Evaluation of the in vivo acute antiinflammatory response of curcumin-loaded nanoparticles
Abstract
Curcumin is the main curcuminoid found in turmeric rhizomes and is a strong candidate to formulate foodstuff with specific properties. Among various bioactive properties of curcumin, its antiinflammatory activity is remarkable; on the other hand, its low water solubility leads to low absorption. Thus, new formulations need to be developed to improve its efficacy, and encapsulation is a promising alternative strategy in this regard.
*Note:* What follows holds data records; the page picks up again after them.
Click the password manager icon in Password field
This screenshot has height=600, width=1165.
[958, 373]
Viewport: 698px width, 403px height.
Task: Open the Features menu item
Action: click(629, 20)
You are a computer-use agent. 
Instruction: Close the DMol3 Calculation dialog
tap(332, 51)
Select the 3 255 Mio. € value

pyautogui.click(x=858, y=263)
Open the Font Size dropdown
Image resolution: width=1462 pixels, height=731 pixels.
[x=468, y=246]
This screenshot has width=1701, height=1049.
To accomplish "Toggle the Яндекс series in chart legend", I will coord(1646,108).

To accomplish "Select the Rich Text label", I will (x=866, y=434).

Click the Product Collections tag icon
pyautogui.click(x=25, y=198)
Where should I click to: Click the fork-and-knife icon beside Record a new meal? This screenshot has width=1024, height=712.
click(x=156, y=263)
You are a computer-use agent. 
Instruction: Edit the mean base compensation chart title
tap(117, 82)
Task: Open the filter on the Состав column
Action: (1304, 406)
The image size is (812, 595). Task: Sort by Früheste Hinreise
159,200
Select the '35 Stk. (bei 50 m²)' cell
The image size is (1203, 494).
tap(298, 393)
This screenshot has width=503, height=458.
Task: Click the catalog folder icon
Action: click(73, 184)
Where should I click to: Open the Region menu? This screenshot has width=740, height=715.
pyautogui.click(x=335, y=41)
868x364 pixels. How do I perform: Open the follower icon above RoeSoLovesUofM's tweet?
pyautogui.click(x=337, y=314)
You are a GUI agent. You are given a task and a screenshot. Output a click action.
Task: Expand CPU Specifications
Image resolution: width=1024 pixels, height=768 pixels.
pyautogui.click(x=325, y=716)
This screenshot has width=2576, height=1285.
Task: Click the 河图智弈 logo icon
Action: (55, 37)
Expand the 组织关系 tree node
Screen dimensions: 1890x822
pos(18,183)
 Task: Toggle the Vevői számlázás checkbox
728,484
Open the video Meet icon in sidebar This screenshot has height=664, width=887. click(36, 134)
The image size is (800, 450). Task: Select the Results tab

The objective of the present study was to obtain curcumin-loaded polyvinylpyrrolidone (PVP) nanoparticles and evaluate their acute in vivo antiinflammatory activity. Nanoparticles were obtained by complexation using the solid dispersion technique, and the characterization of nanoparticles showed that curcumin and PVP formed an amorphous solid solution. Encapsulated curcumin was colloidally stable in distilled water; this was attributed to the formation of hydrogen bonds between curcumin hydroxyl and PVP carbonyl groups. Rats were treated orally with single doses of curcumin and curcumin-loaded PVP nanoparticles, and antiinflammatory activity was evaluated by an experimental model of carrageenan-induced paw edema, myeloperoxidase (MPO) activity, and microcirculation in situ. Treatment with nanoparticles at 12.5 mg kg−1 significantly reduced the intensity of edema and MPO activity, whereas pure curcumin only presented a significant effect at 400 mg kg−1. Curcumin inhibited cell migration since rolling and adherent leukocytes were significantly reduced using nanoparticles at 50 mg kg−1 and curcumin at 400 mg kg−1. Compared to free curcumin, encapsulated curcumin was effective at lower doses; this might be due to the improved water affinity and colloidal stability of curcumin nanoparticles.